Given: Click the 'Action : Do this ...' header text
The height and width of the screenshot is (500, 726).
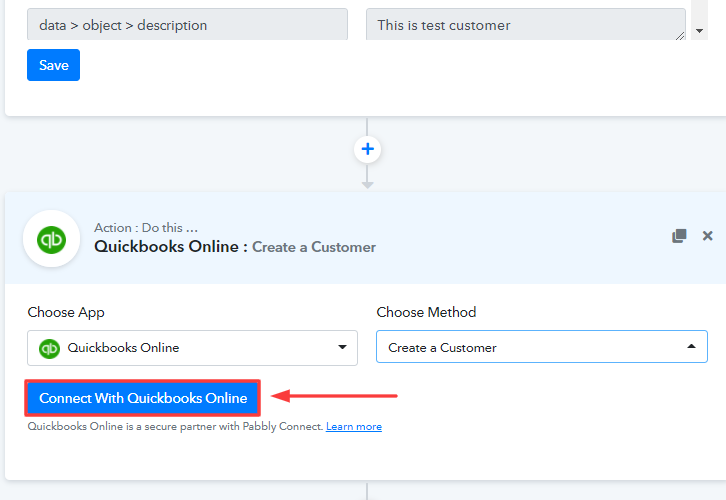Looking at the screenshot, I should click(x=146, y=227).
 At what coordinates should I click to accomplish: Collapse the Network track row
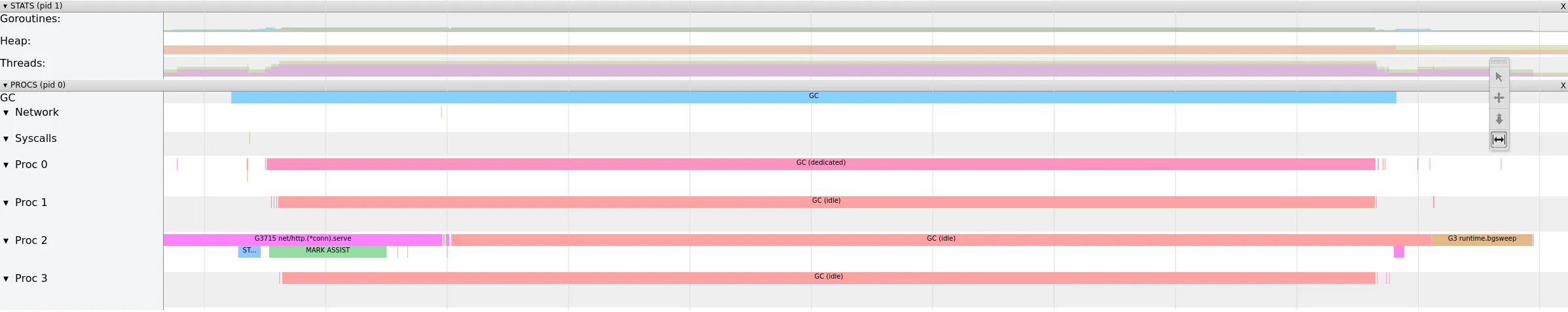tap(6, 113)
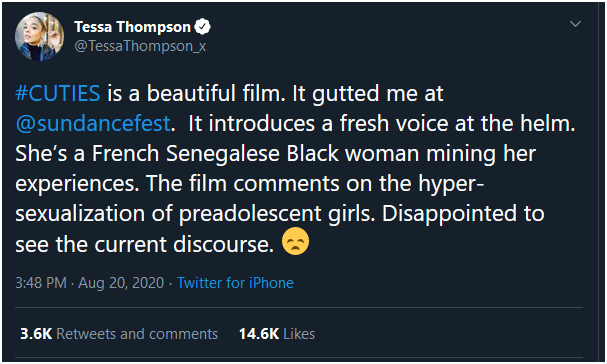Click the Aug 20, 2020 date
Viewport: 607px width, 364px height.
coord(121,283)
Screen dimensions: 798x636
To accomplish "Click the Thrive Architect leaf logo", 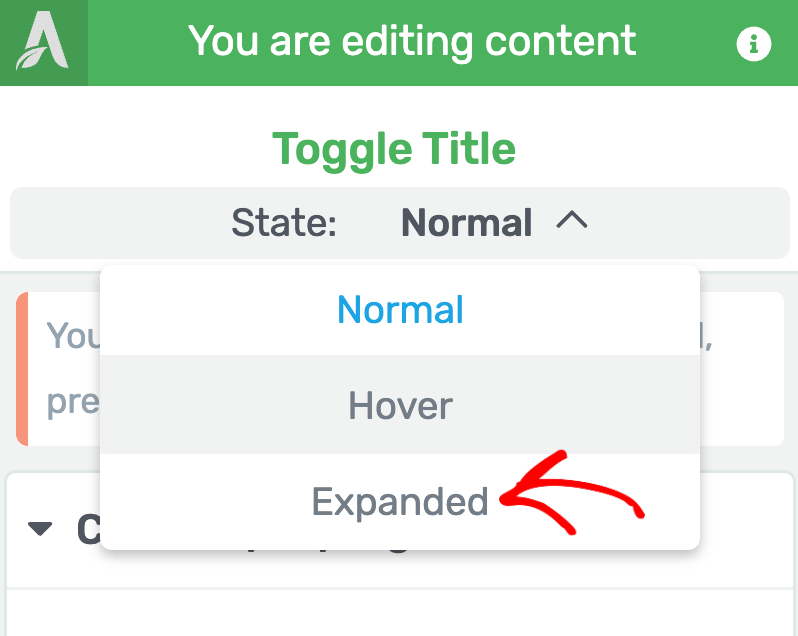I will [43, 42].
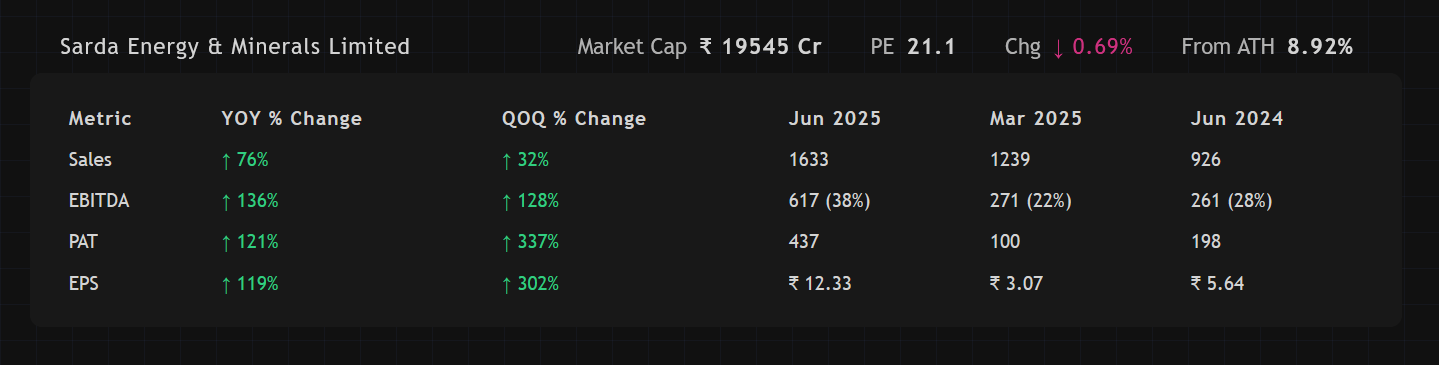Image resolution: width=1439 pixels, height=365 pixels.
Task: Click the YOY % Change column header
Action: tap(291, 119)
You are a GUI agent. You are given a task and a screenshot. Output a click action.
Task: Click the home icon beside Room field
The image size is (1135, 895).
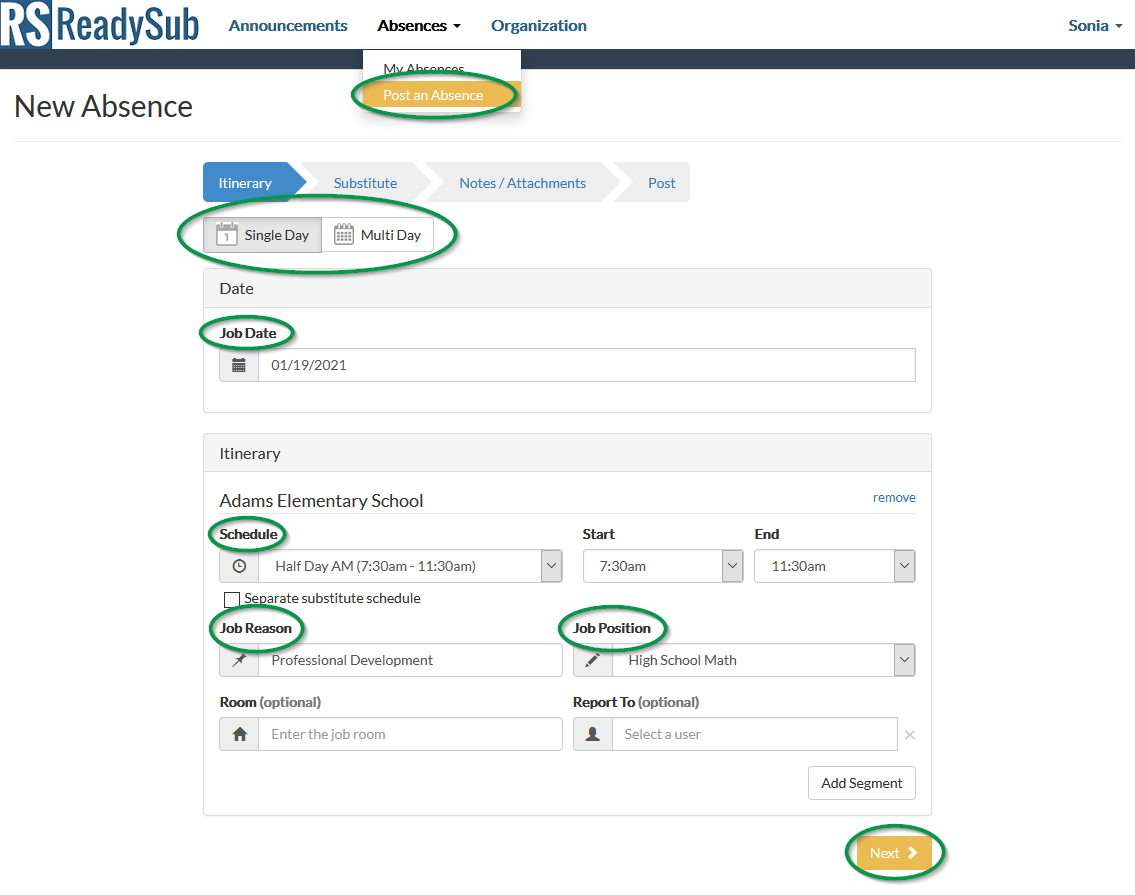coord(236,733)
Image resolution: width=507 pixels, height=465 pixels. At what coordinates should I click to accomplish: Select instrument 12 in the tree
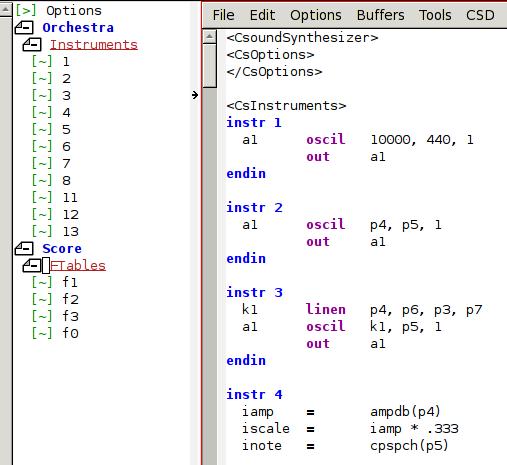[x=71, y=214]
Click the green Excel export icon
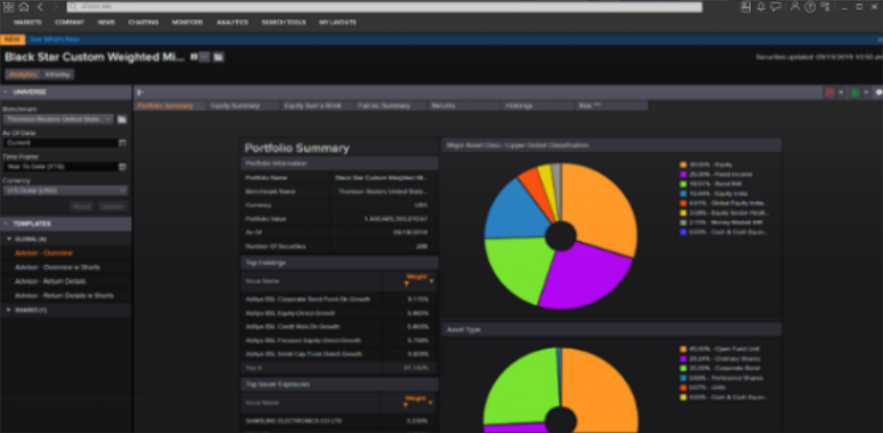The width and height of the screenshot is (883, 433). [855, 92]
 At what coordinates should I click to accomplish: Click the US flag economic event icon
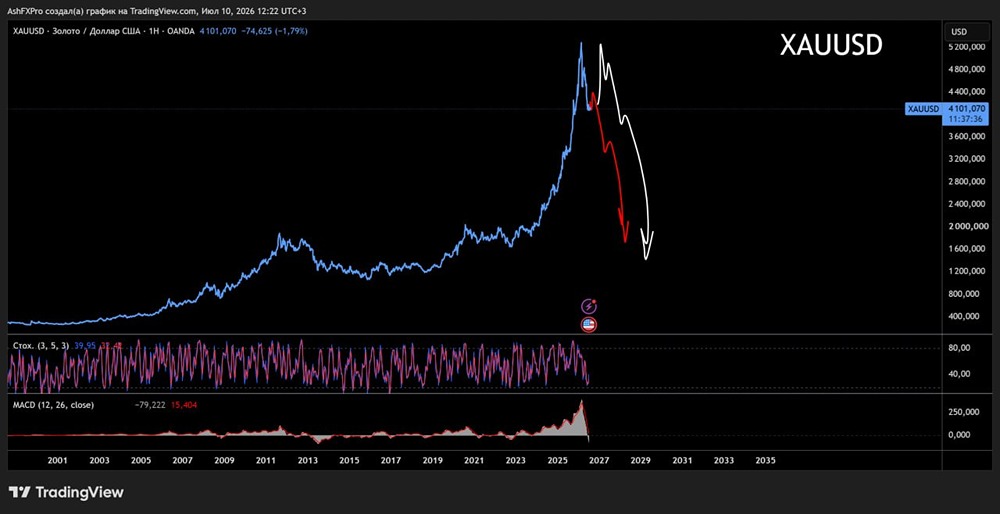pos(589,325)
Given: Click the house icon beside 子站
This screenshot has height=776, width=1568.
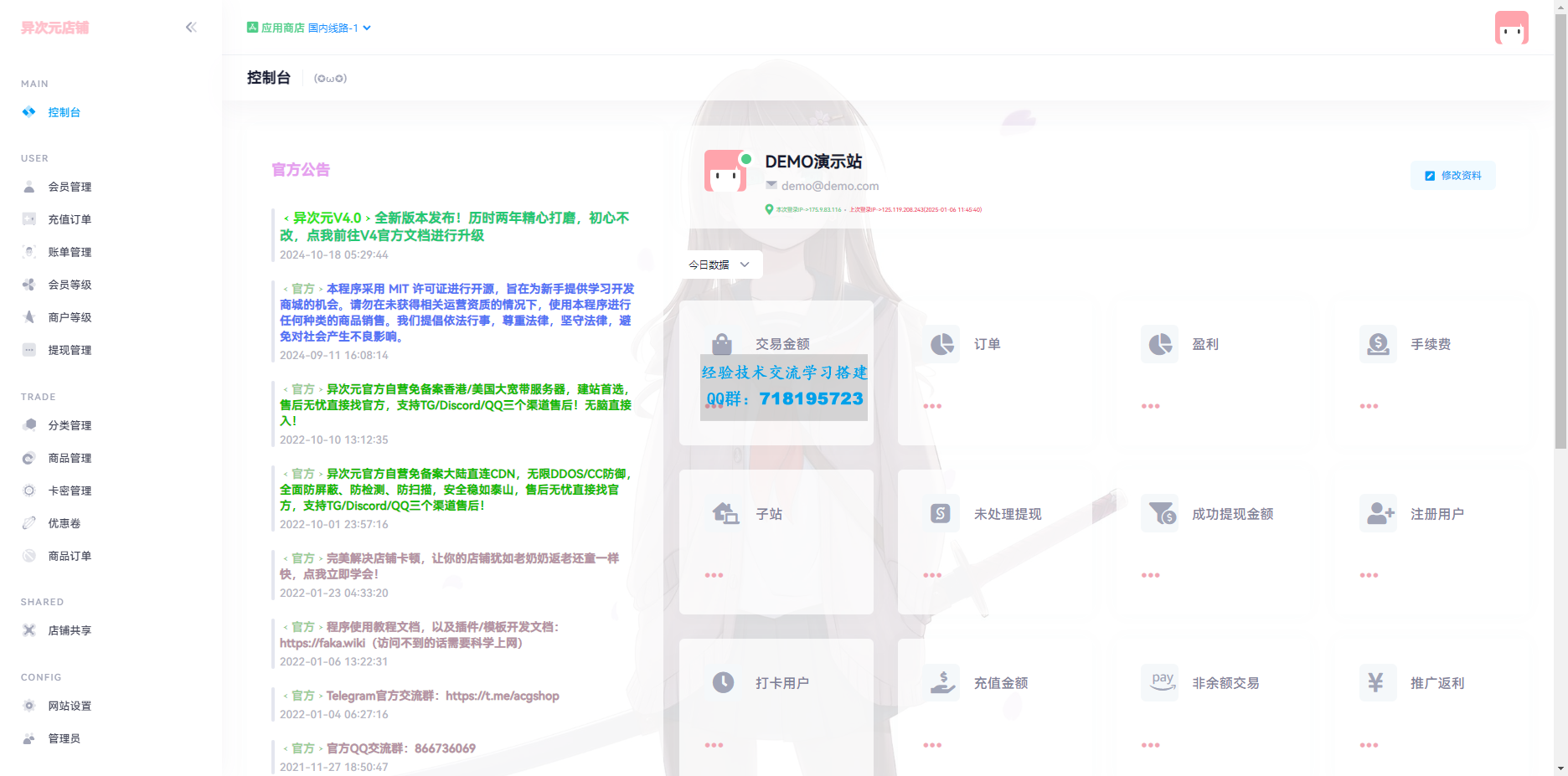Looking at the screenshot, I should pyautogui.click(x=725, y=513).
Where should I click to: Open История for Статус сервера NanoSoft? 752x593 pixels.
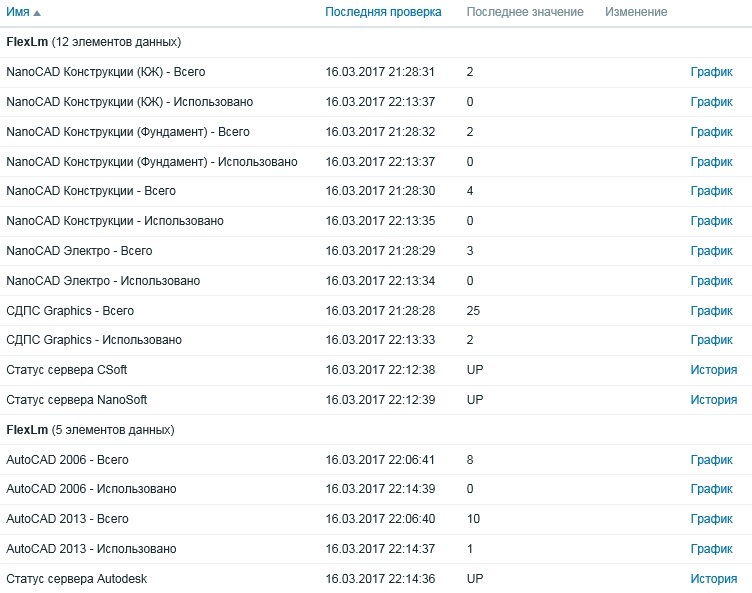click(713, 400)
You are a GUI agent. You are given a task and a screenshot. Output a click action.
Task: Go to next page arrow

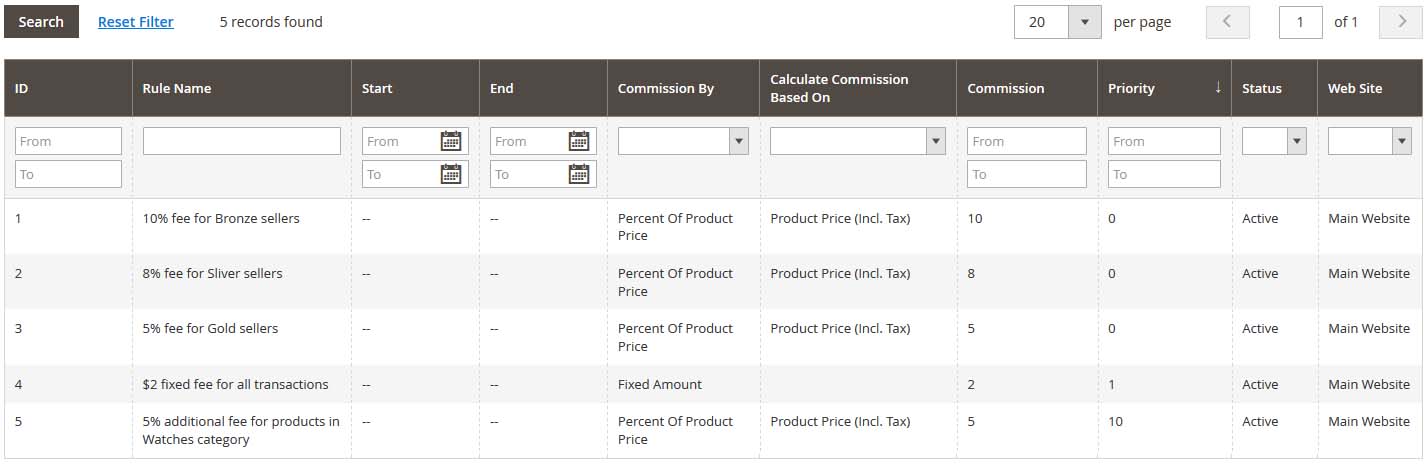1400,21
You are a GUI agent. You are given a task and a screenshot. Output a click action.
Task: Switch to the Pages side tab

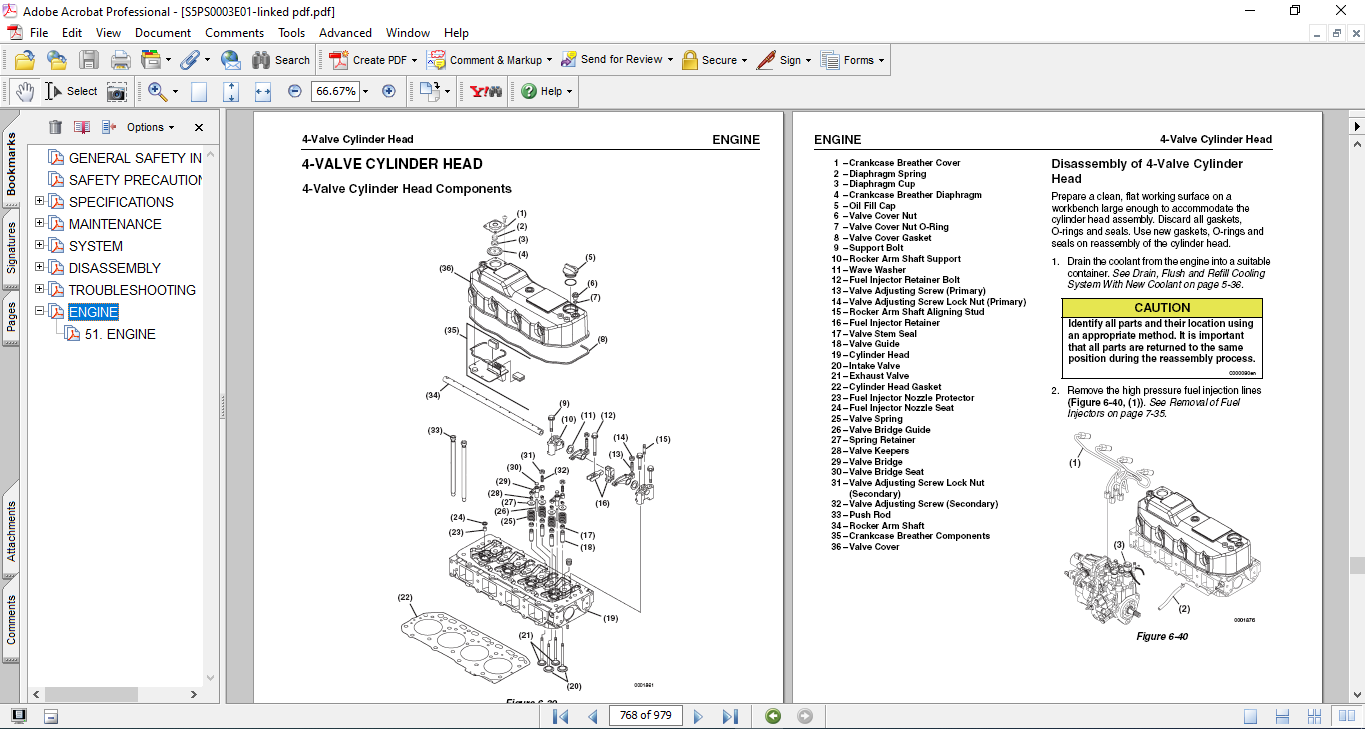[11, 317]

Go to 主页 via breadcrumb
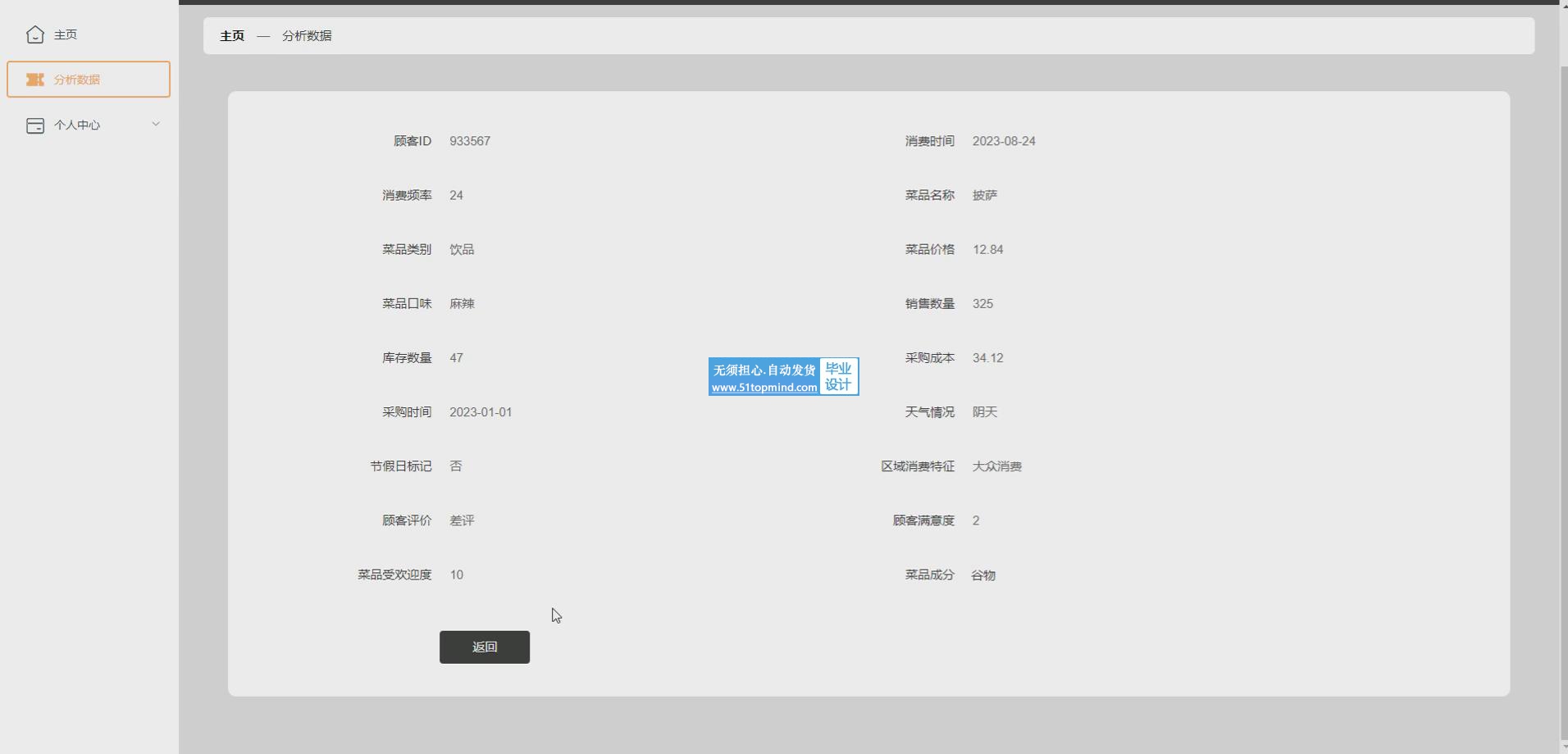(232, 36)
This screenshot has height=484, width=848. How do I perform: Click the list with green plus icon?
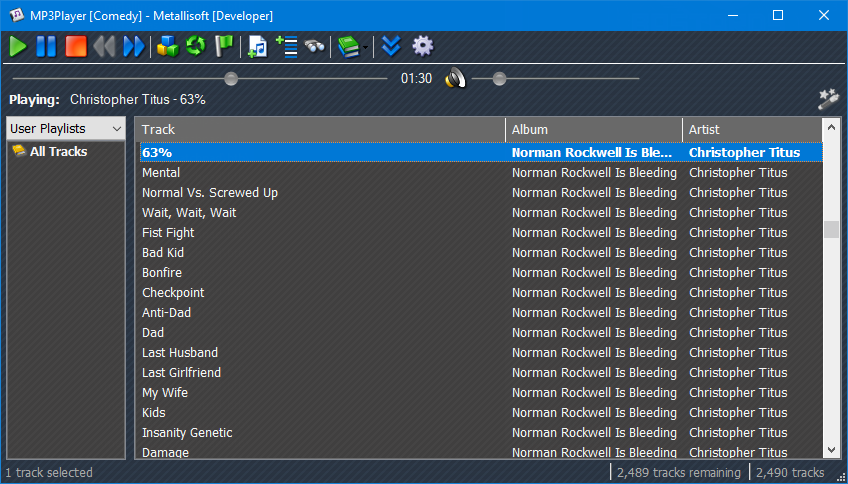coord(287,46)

Required action
Exactly reproduce the lines beginning at the one that contains "This screenshot has height=776, width=1568." and ending at the final line of the material, with the pictures left out.

Written solution
This screenshot has height=776, width=1568.
Looking at the screenshot, I should pyautogui.click(x=725, y=513).
Where should I click to: Open История for Статус сервера NanoSoft? 752x593 pixels.
click(713, 400)
You are a GUI agent. You are given a task and a screenshot. Output a click action.
Task: Go to next page arrow

1400,21
You are a GUI agent. You are given a task and a screenshot. Output a click action.
Task: Switch to the Pages side tab

[11, 317]

Go to 主页 via breadcrumb
(232, 36)
This screenshot has height=484, width=848. How do I perform: Click the list with green plus icon?
coord(287,46)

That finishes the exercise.